◆ **EXERCISE AIM**:
Reproduce the part of the listing that opens with the line containing "Select district 1 link for Бозняк Анжеліка" and runs through the end of the listing, copying each line exactly.
— Start —
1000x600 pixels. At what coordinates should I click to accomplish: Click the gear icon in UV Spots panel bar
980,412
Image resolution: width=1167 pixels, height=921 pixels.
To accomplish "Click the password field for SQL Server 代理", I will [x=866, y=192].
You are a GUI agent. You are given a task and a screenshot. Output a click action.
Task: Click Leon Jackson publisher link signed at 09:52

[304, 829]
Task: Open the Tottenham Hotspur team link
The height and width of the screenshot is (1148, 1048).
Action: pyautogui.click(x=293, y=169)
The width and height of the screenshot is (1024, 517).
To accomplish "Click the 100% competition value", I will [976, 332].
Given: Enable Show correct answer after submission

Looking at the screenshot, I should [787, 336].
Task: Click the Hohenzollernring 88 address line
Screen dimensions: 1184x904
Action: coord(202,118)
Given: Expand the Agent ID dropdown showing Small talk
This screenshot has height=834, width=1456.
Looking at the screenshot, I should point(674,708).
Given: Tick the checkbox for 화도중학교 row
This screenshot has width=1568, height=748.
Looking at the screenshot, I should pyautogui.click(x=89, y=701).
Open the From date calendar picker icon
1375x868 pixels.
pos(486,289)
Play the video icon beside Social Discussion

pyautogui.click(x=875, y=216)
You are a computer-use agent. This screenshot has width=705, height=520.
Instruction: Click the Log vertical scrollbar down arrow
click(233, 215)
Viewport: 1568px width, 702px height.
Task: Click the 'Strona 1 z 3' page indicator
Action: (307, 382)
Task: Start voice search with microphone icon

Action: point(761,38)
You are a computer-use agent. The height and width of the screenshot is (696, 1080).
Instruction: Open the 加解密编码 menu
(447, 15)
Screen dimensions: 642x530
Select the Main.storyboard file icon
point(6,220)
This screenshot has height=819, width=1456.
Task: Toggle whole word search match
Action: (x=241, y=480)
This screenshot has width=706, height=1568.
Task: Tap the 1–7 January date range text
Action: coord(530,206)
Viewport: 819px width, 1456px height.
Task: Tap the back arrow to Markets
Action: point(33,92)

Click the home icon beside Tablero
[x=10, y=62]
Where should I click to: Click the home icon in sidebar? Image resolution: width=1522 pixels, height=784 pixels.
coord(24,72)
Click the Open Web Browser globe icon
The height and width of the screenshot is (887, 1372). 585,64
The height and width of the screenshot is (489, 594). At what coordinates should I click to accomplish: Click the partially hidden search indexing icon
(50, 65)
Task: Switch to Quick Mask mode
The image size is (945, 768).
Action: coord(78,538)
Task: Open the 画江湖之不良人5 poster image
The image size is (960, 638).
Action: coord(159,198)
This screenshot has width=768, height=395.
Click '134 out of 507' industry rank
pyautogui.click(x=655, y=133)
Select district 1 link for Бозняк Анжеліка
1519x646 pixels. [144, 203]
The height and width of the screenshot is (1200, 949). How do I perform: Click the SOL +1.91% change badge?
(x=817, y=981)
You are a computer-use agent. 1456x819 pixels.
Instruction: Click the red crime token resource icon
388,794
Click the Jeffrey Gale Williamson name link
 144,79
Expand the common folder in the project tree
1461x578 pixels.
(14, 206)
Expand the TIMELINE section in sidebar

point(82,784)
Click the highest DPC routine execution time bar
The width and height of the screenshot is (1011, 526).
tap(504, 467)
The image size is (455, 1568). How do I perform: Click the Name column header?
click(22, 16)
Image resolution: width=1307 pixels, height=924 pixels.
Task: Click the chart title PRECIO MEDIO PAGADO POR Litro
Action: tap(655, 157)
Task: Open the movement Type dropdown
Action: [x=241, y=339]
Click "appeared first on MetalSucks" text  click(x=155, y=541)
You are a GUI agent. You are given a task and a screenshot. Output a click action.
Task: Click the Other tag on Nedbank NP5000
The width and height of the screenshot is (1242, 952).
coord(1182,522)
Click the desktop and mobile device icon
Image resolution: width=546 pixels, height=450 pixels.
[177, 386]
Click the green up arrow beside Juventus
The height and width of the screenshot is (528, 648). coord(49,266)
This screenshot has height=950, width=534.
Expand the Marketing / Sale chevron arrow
— End —
◆ **TASK RESPONSE**:
Select district 1 link for Бозняк Анжеліка
1519x646 pixels. [144, 203]
The height and width of the screenshot is (1200, 949). How do I perform: Click the SOL +1.91% change badge?
(x=817, y=981)
You are a computer-use agent. 1456x819 pixels.
Instruction: Click the red crime token resource icon
388,794
Click the Jeffrey Gale Williamson name link
 144,79
Expand the common folder in the project tree
1461x578 pixels.
(14, 206)
Expand the TIMELINE section in sidebar

point(82,784)
Click the highest DPC routine execution time bar
The width and height of the screenshot is (1011, 526).
tap(504, 467)
The image size is (455, 1568). How do I perform: Click the Name column header?
click(22, 16)
Image resolution: width=1307 pixels, height=924 pixels.
Task: Click the chart title PRECIO MEDIO PAGADO POR Litro
Action: tap(655, 157)
Task: Open the movement Type dropdown
Action: [x=241, y=339]
Click "appeared first on MetalSucks" text  click(x=155, y=541)
You are a GUI agent. You are given a task and a screenshot. Output a click action.
Task: Click the Other tag on Nedbank NP5000
The width and height of the screenshot is (1242, 952).
coord(1182,522)
Click the desktop and mobile device icon
Image resolution: width=546 pixels, height=450 pixels.
[177, 386]
Click the green up arrow beside Juventus
The height and width of the screenshot is (528, 648). coord(49,266)
This screenshot has height=950, width=534.
Expand the Marketing / Sale chevron arrow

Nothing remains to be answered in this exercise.